報道や第三者委員会報告書を見ると、こういった不正やその兆候は事前に社内で感知されていたことが伺えますが、社内間で早期に相談や報告されていなかったため、時間の経過とともに問題が拡大し不祥事として発覚・報道されるケースが多いです。
早期の報告が行われれば初動対応により解決していた問題を、内部通報制度(※)という取り組みを使えば事前に検知することが可能です。
※内部通報制度とは、社内における不正行為を社員やその関係者が通報する制度。
そこで本記事では、
・内部通報制度の目的
・内部通報制度を活用するメリット・デメリット
・内部通報制度の整備ポイント
についてご説明します。
目次
内部通報制度とは
内部通報制度とは、組織内の従業員が上司を経ずに社内の指定窓口に問題や不正行為を報告できる制度を指します。
内部通報の似て非なる仕組みとして「内部告発」がありますので、以下にて各制度との違いを説明をしていきます。
・内部通報と内部告発の違いとは
・内部通報制度の目的
内部通報と内部告発の違いとは
内部通報は、組織内での不正行為を報告する制度であり、報告先は企業内部です。一方の内部告発は、同様の不正行為を外部の機関やマスコミなどに報告することを指します。つまり、告発先が社内外のどちらかという点において異なります。

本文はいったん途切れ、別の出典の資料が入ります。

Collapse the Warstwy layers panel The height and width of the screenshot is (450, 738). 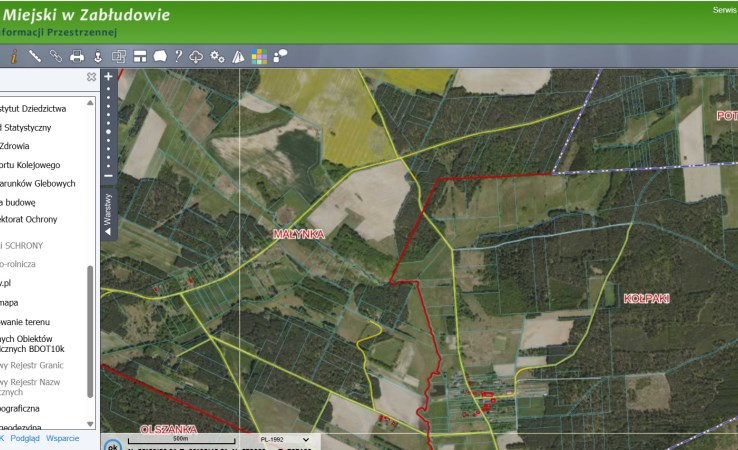[108, 216]
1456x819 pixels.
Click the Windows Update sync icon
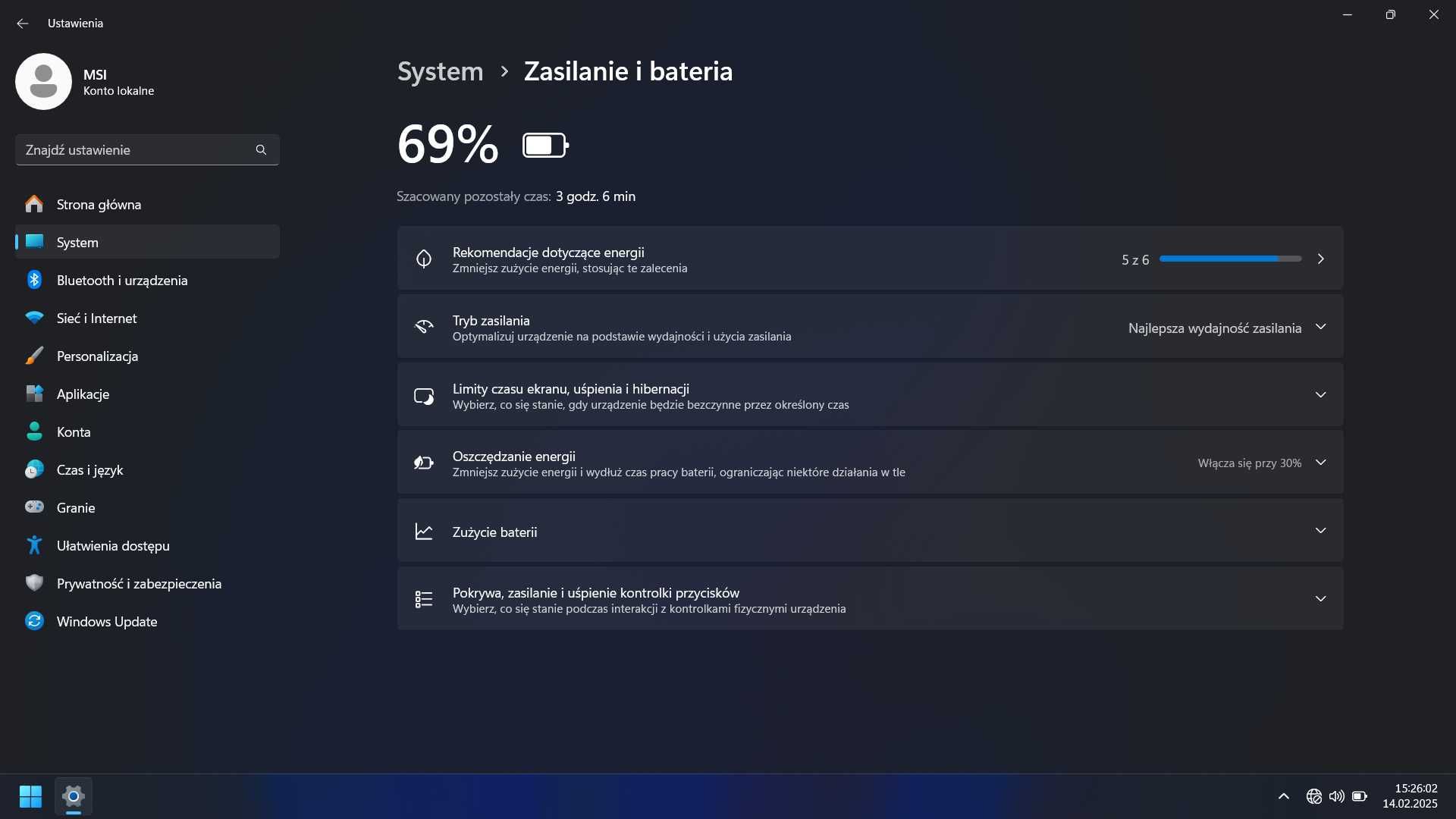click(34, 622)
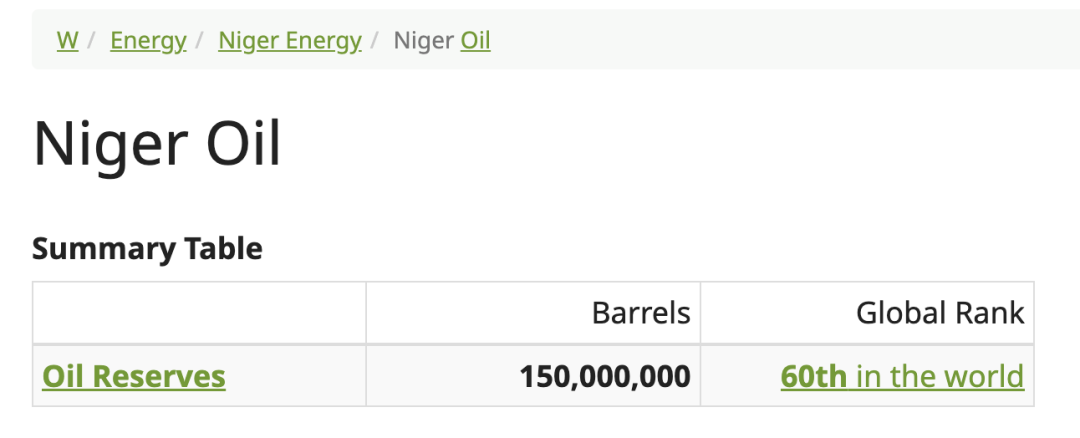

内部通報制度がない企業、あるいはあっても利用しにくい場合、従業員が直接監督官庁やマスコミなど外部に告発するケース、つまり「内部告発」が起こる可能性があります。
従業員に内部告発された後の企業は、非常に重い負担を課される上に社会的な制裁を受けますが、内部通報制度が十分に機能していれば、第一に組織内で問題を解決・改善できるため、企業の評判を損ねる前に解決することができるでしょう。
つまり、内部通報制度の整備こそが内部告発を防ぐ効果的な手段です。
内部通報制度の目的
内部通報制度の主な目的は、企業内部での浄化プロセスを促進することです。
企業は、不正な会計処理や情報の隠蔽などの利益を損なう問題やセクハラ、パワーハラスメントなどの不当なトラブルの可能性を常に孕んでいます。

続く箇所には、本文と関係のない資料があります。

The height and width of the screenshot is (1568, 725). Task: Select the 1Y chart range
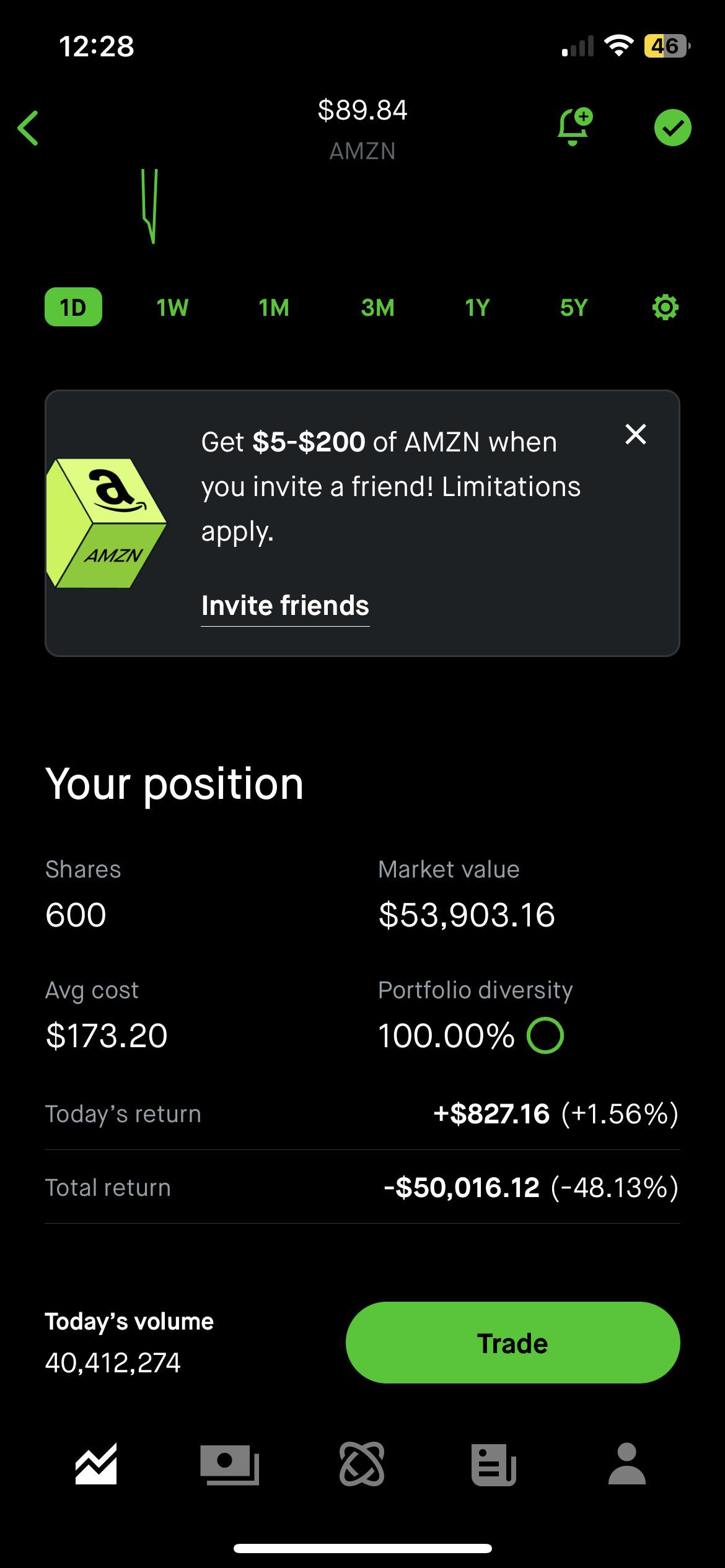[477, 308]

上記のような問題が無視されたまま経営を続けることは、企業体質や社員の意識が改善されず、不正が横行し続ける可能性があります。
ここで内部通報制度を導入することにより、企業内の問題が早期に表面化しやすくなり、迅速に調査や改善などの対策が取れる上、自社のコンプライアンスを強化する一助となります。
また、内部通報制度の設置は不正行為を未然に防ぐ効果が期待できる抑止力となります。内部通報制度を適切に運用している企業であると示すことで、取引のあるクライアント企業や株主からの信頼を得られるでしょう。
内部通報制度のガイドライン
外部からのレピュテーションリスクを未然に軽減する内部通報には、事態の通報者が解雇や降格などの不当な扱いを受ける可能性があるという問題があります。そのため、内部通報をリスクを冒すことと認識して、躊躇する社員が一定数出るでしょう。
そのため内部通報制度のガイドラインには、
「社員が安心して通報できる環境整備」
「内部通報制度に関する経営幹部の責任の明確化」
など内部通報者の立場を守る規定が具体的に記載されています。
また、都度生まれる通報者のリスクを解消するために、都度ガイドラインは刷新されています。例えば、2016年には「公益通報者保護法を踏まえた内部通報制度の整備・運用に関する民間事業者向けガイドライン」が制定されました。
内部通報制度を導入するメリット
上記で見た通り、内部告発の防止策として機能する内部通報制度を導入することは、中長期的に会社の対外的信頼を守ることに繋がります。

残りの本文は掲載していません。